**YOUR INSTRUCTIONS:** Which lines of the entries hold the string "agent"? Copy each one.

**SOURCE DATA:**
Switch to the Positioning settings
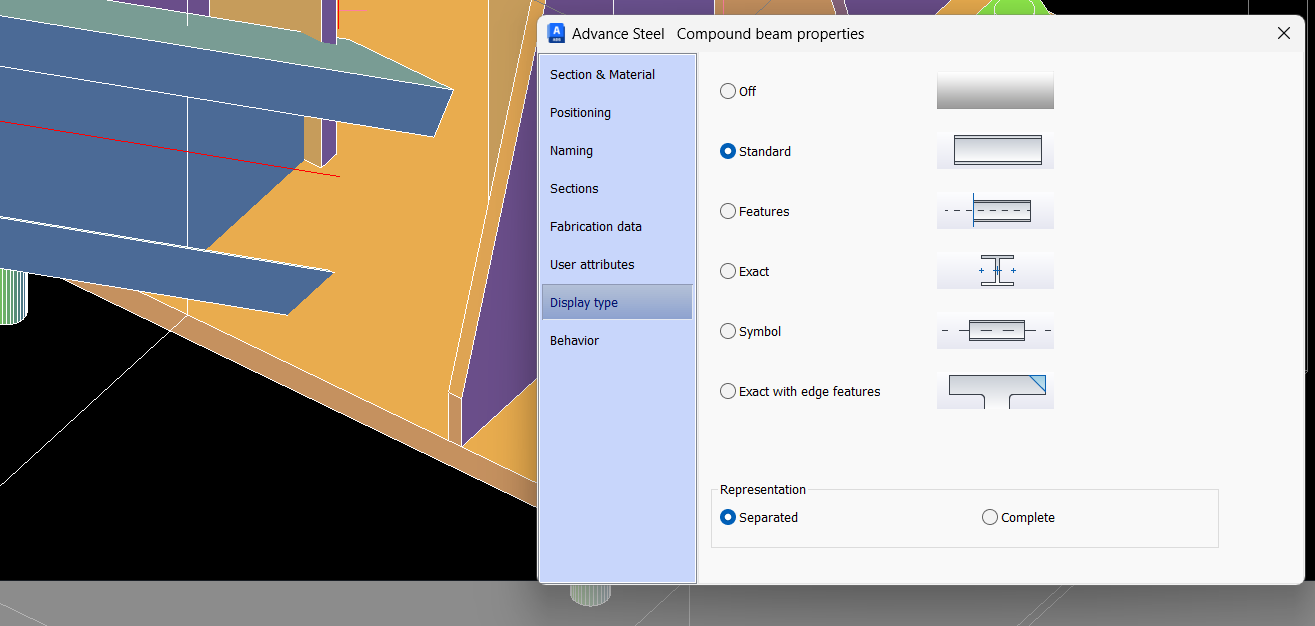1315x626 pixels. coord(580,112)
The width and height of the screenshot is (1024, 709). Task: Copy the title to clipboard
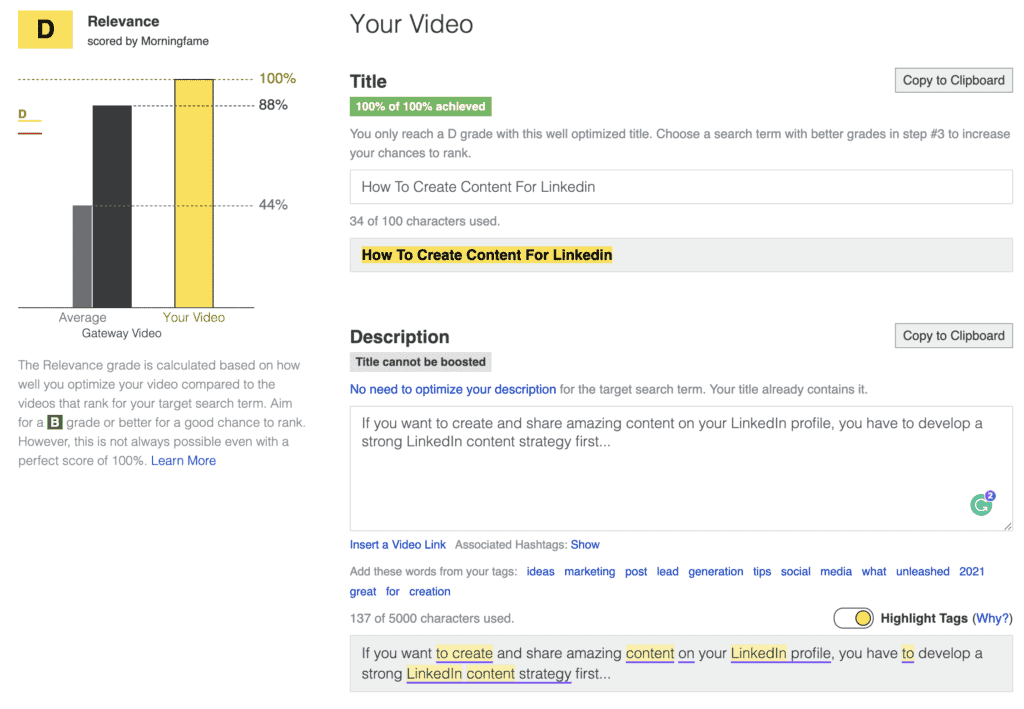[x=953, y=80]
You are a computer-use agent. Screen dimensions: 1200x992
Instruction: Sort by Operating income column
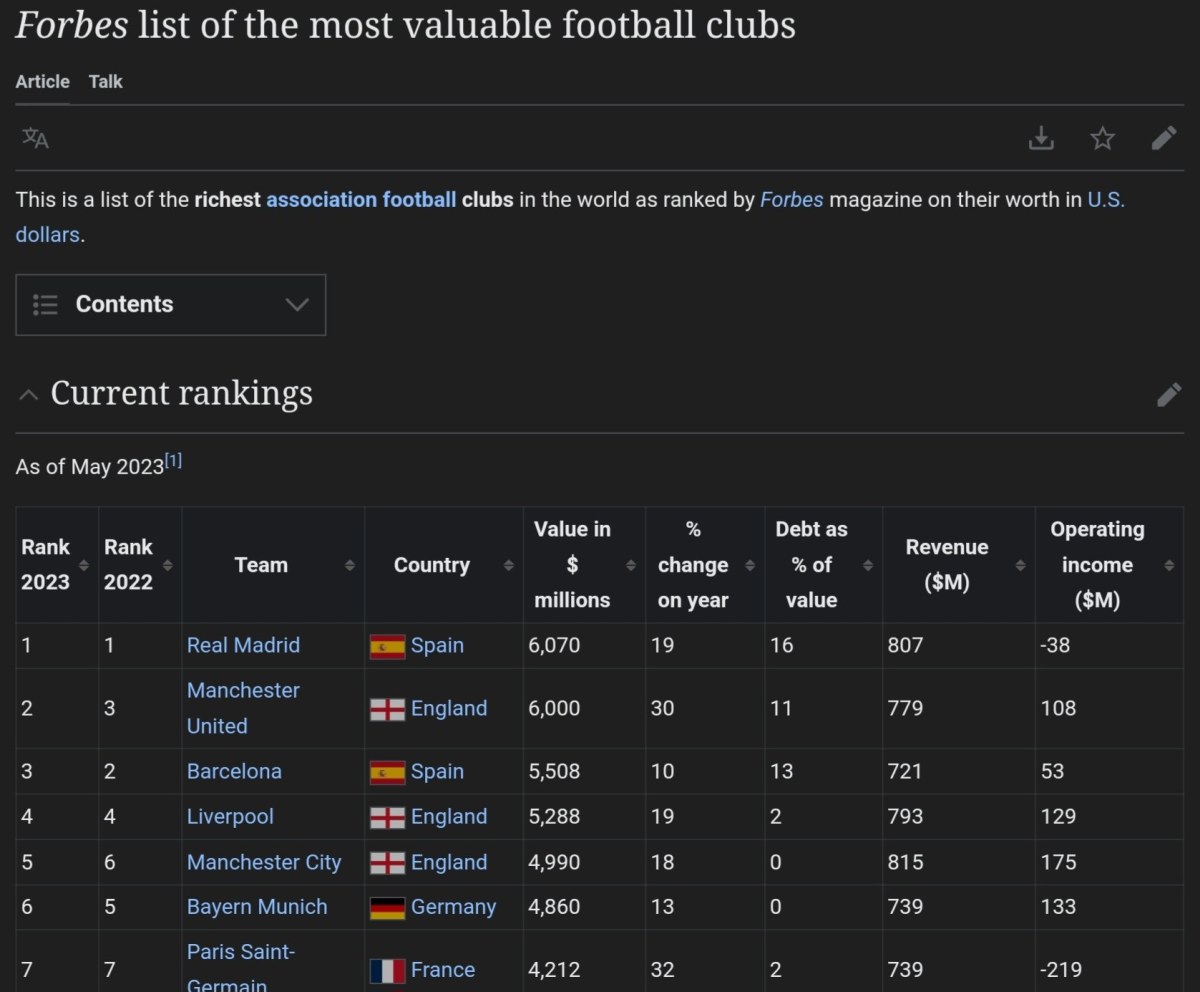(1168, 565)
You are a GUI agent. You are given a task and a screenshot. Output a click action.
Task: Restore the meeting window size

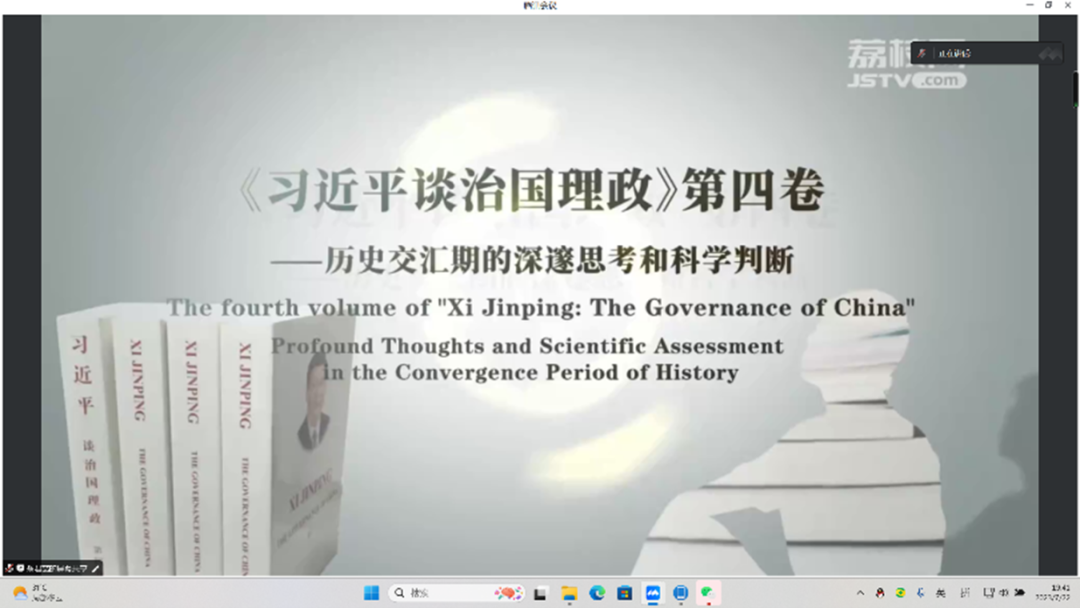tap(1048, 5)
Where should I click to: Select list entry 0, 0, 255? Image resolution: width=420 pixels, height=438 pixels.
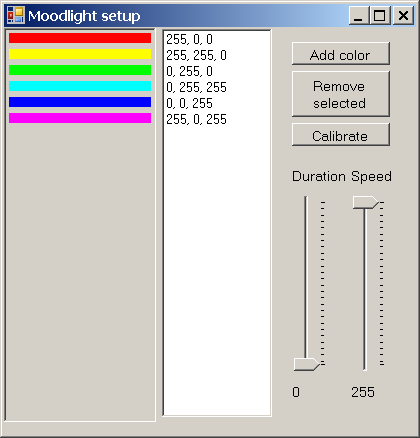(x=217, y=103)
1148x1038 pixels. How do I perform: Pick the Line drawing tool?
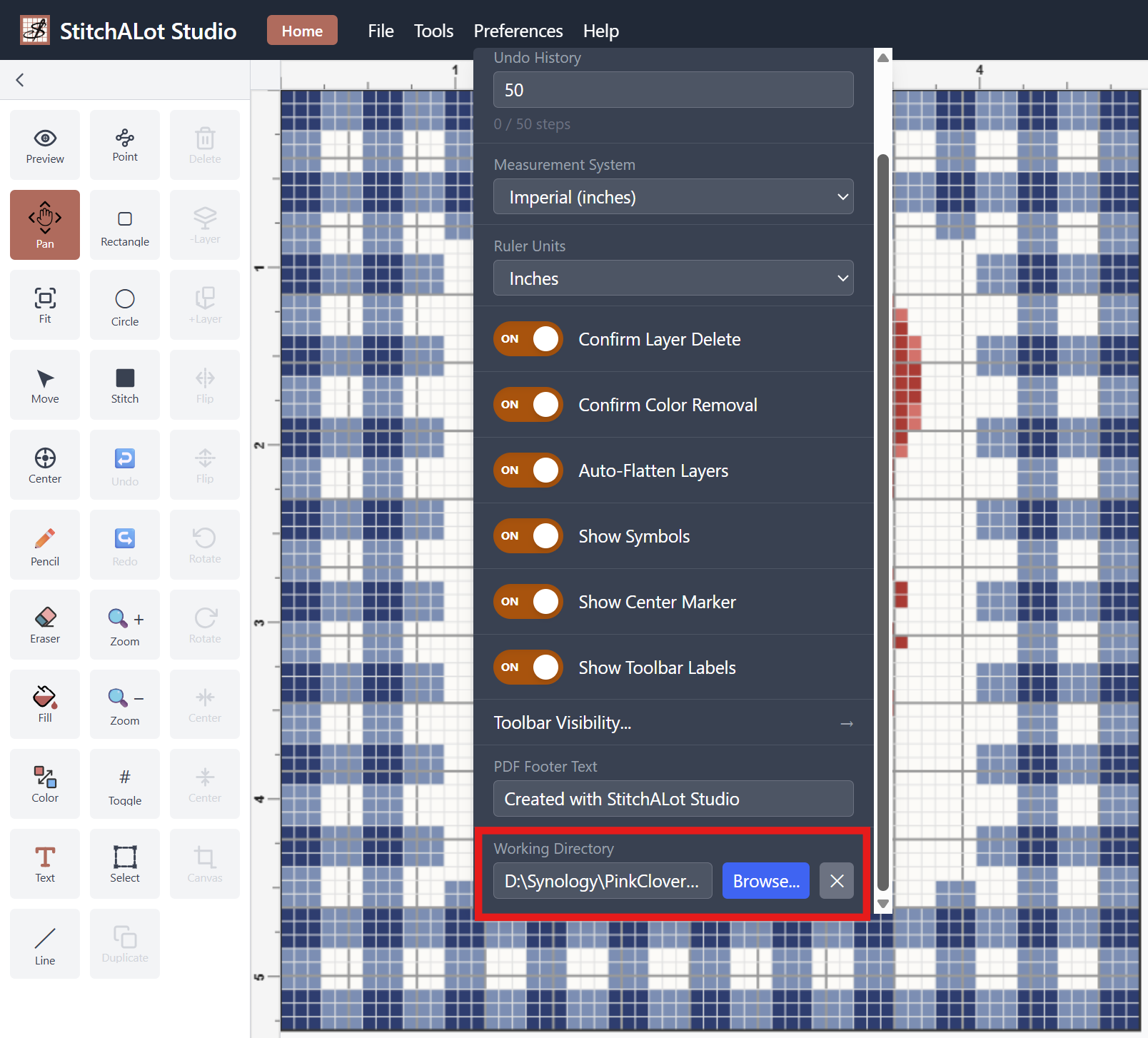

**FINISHED TASK:**
You are a computer-use agent. Screen dimensions: 1200x992
You are a GUI agent. You are given a task and a screenshot. Output a click action.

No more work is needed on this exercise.